START Provided text

In a special report, "The Gods Strike Back," The Economist confirms what those of us who had anticipated the meltdown of recent years already knew: financial risk got [way] ahead of the world's ability to manage it:
“THE revolutionary idea that defines the boundary between modern times and the past is the mastery of risk: the notion that the future is more than a whim of the gods and that men and women are not passive before nature.” So wrote Peter Bernstein in his seminal history of risk, “Against the Gods”, published in 1996. And so it seemed, to all but a few Cassandras, for much of the decade that followed. Finance enjoyed a golden period, with low interest rates, low volatility and high returns. Risk seemed to have been reduced to a permanently lower level.
This purported new paradigm hinged, in large part, on three closely linked developments: the huge growth of derivatives; the decomposition and distribution of credit risk through securitisation; and the formidable combination of mathematics and computing power in risk management that had its roots in academic work of the mid-20th century. It blossomed in the 1990s at firms such as Bankers Trust and JPMorgan, which developed “value-at-risk” (VAR), a way for banks to calculate how much they could expect to lose when things got really rough.
Suddenly it seemed possible for any financial risk to be measured to five decimal places, and for expected returns to be adjusted accordingly. Banks hired hordes of PhD-wielding “quants” to fine-tune ever more complex risk models. The belief took hold that, even as profits were being boosted by larger balance sheets and greater leverage (borrowing), risk was being capped by a technological shift.
There was something self-serving about this. The more that risk could be calibrated, the greater the opportunity to turn debt into securities that could be sold or held in trading books, with lower capital charges than regular loans. Regulators accepted this, arguing that the “great moderation” had subdued macroeconomic dangers and that securitisation had chopped up individual firms’ risks into manageable lumps. This faith in the new, technology-driven order was reflected in the Basel 2 bank-capital rules, which relied heavily on the banks’ internal models.

END Provided text
START Data supplied

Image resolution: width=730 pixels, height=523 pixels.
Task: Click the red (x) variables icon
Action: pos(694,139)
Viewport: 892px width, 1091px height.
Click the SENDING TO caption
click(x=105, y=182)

END Data supplied
START Data supplied

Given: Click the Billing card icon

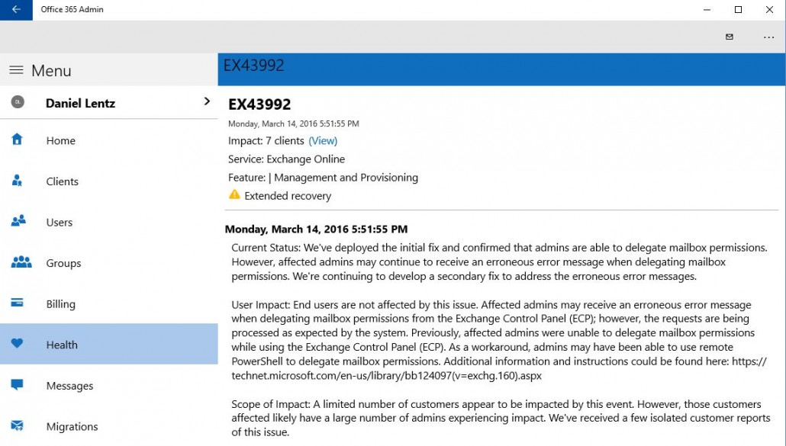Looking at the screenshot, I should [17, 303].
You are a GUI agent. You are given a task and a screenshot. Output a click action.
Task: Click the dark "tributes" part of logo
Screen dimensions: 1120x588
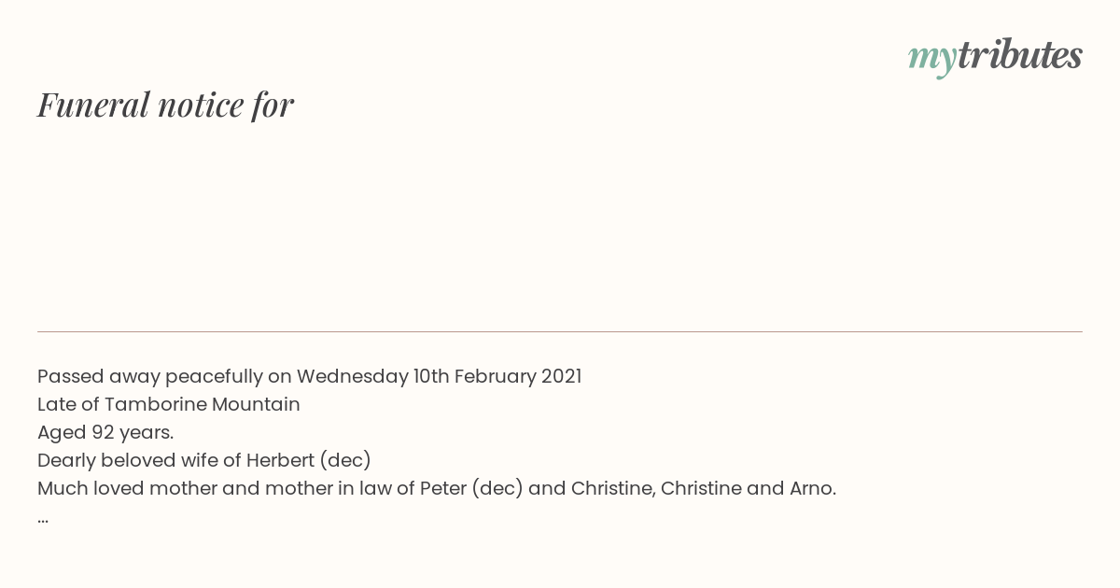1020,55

END Data supplied

▶ [Task prompt]: In the excerpt on financial risk, which firms developed "value-at-risk" (VAR)?

▶ [Result for this exercise]: Bankers Trust and JPMorgan.